Gayemiz gitmekse, elimizden olmasa da korkumuz gönüllerden gitmemektir, bunu
sizlerde benim gibi bildiğinizden eminim. Gitmek bambaşka bir yerden başlar
ruhtan başlar, giden ruhtur ruhsuz çöken boşalan bedendir, geride bir tebessüm
bırakmanın çabası içinde tutan Rabbime, binlerce kez şükürler ediyorum her an.
Gitmek vakti gelmişse, rüzgârın önünde sürüklenerek giden yaprak gibi ecelin
peşinden sürüklenir havalara uçarak kayboluruz bedenen ruhen, rüzgârın veya Azrail’in
bir suçu yoktur, gel diyen Rabbimin emriyledir çok şükür.

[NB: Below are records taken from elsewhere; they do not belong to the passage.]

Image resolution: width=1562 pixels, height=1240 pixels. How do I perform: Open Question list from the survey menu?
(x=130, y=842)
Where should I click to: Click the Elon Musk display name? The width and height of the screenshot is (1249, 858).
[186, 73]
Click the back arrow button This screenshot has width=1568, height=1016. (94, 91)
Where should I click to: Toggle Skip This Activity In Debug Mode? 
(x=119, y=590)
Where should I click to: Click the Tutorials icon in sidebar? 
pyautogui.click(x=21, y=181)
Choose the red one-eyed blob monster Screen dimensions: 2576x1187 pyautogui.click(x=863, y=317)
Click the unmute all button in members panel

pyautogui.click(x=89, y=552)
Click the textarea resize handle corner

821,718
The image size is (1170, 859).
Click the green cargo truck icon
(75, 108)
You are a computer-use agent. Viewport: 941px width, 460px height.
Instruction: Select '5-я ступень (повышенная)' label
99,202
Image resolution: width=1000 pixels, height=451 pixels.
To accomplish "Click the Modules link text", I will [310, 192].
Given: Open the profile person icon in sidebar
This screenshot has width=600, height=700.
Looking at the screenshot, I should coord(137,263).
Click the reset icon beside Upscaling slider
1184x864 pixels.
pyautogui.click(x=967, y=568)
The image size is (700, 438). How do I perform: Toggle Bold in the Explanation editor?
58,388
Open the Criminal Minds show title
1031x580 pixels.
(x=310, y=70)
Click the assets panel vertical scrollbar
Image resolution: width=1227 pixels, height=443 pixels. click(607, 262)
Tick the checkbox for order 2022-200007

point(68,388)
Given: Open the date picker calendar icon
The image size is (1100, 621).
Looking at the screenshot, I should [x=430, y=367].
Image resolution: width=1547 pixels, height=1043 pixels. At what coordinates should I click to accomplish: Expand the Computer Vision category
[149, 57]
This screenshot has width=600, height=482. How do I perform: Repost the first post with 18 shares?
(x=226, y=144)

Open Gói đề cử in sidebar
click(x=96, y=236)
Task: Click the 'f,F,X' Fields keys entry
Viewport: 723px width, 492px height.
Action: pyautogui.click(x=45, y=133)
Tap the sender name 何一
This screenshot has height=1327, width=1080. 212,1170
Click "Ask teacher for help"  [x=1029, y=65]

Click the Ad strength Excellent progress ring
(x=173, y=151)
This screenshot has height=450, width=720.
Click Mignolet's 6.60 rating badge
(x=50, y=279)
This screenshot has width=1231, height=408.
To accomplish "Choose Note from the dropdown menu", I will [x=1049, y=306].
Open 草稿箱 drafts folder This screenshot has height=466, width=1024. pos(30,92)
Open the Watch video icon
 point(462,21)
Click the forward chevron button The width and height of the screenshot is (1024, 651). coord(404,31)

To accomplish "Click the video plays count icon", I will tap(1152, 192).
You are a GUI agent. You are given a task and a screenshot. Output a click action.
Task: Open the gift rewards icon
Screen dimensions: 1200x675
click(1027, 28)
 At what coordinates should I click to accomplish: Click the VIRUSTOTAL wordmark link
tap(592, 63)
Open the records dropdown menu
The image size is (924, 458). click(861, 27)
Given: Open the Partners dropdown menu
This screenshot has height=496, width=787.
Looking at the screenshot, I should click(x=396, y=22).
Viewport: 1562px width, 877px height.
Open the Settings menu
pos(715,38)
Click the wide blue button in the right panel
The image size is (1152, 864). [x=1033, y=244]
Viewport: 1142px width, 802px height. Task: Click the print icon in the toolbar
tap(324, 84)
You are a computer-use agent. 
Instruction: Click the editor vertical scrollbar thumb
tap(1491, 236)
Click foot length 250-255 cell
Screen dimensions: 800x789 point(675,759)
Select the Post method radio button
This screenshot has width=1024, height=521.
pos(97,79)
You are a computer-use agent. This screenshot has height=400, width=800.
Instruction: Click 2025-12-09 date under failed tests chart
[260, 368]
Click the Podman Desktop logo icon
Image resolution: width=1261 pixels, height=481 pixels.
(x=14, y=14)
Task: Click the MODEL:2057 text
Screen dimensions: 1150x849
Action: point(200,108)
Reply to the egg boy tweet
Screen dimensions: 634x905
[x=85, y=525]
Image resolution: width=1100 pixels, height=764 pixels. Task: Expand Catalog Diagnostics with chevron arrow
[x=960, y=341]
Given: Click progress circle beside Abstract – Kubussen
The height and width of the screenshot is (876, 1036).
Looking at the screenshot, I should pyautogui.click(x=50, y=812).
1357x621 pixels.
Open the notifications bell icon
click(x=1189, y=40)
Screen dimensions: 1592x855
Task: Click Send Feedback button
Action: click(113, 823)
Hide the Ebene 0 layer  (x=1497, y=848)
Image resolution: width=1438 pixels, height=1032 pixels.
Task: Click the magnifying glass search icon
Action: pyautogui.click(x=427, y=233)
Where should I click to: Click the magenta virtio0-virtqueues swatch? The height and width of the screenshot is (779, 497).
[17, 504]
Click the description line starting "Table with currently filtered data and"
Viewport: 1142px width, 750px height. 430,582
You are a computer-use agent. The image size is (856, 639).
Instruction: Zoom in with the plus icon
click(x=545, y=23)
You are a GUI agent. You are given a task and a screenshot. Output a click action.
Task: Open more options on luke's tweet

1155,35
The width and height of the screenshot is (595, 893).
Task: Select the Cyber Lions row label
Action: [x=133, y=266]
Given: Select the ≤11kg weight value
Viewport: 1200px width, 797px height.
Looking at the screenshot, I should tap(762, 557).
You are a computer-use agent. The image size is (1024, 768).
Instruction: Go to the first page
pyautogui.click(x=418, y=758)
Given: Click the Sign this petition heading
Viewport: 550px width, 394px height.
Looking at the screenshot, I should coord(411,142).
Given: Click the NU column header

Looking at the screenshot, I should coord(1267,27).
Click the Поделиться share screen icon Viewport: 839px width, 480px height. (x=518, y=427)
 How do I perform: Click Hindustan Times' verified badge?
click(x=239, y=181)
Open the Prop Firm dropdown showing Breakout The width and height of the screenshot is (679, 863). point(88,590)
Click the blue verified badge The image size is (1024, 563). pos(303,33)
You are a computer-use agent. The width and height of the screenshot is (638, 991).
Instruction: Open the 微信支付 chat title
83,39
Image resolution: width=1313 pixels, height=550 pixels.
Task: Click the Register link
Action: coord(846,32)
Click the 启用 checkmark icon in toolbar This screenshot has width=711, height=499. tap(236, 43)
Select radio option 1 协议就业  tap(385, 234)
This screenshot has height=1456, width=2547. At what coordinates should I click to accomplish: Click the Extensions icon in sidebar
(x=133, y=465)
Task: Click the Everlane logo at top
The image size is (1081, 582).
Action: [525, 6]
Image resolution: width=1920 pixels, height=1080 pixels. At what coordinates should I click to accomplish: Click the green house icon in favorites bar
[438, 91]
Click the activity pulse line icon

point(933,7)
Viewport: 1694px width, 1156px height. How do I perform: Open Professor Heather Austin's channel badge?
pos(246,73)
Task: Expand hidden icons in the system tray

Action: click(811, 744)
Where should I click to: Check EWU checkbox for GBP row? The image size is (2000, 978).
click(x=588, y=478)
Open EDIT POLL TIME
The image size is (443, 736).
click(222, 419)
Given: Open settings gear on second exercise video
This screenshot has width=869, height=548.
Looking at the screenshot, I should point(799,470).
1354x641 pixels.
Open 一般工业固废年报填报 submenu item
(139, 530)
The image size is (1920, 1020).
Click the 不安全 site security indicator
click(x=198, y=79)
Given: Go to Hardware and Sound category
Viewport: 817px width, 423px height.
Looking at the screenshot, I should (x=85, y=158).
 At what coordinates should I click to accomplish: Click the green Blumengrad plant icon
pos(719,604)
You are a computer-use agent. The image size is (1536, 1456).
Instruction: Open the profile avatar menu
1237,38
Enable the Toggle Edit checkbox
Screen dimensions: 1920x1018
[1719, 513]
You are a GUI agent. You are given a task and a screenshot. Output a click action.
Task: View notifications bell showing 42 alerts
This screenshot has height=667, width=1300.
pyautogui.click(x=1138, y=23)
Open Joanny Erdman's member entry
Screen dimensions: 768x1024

Bizler her ne kadar belli edemezsek de, sevdiğini
çok severken hiç gitmeyecekmiş gibi severiz, gittiğinde de hep gelecekmiş gibi
bekleriz gönlümüzde hatıralarımızda silinmezdir. Bunu söylemek bazen zor gelir
aslında söyleyememek zordur, kolaydır seni seviyorum demek lakin gel gör ki…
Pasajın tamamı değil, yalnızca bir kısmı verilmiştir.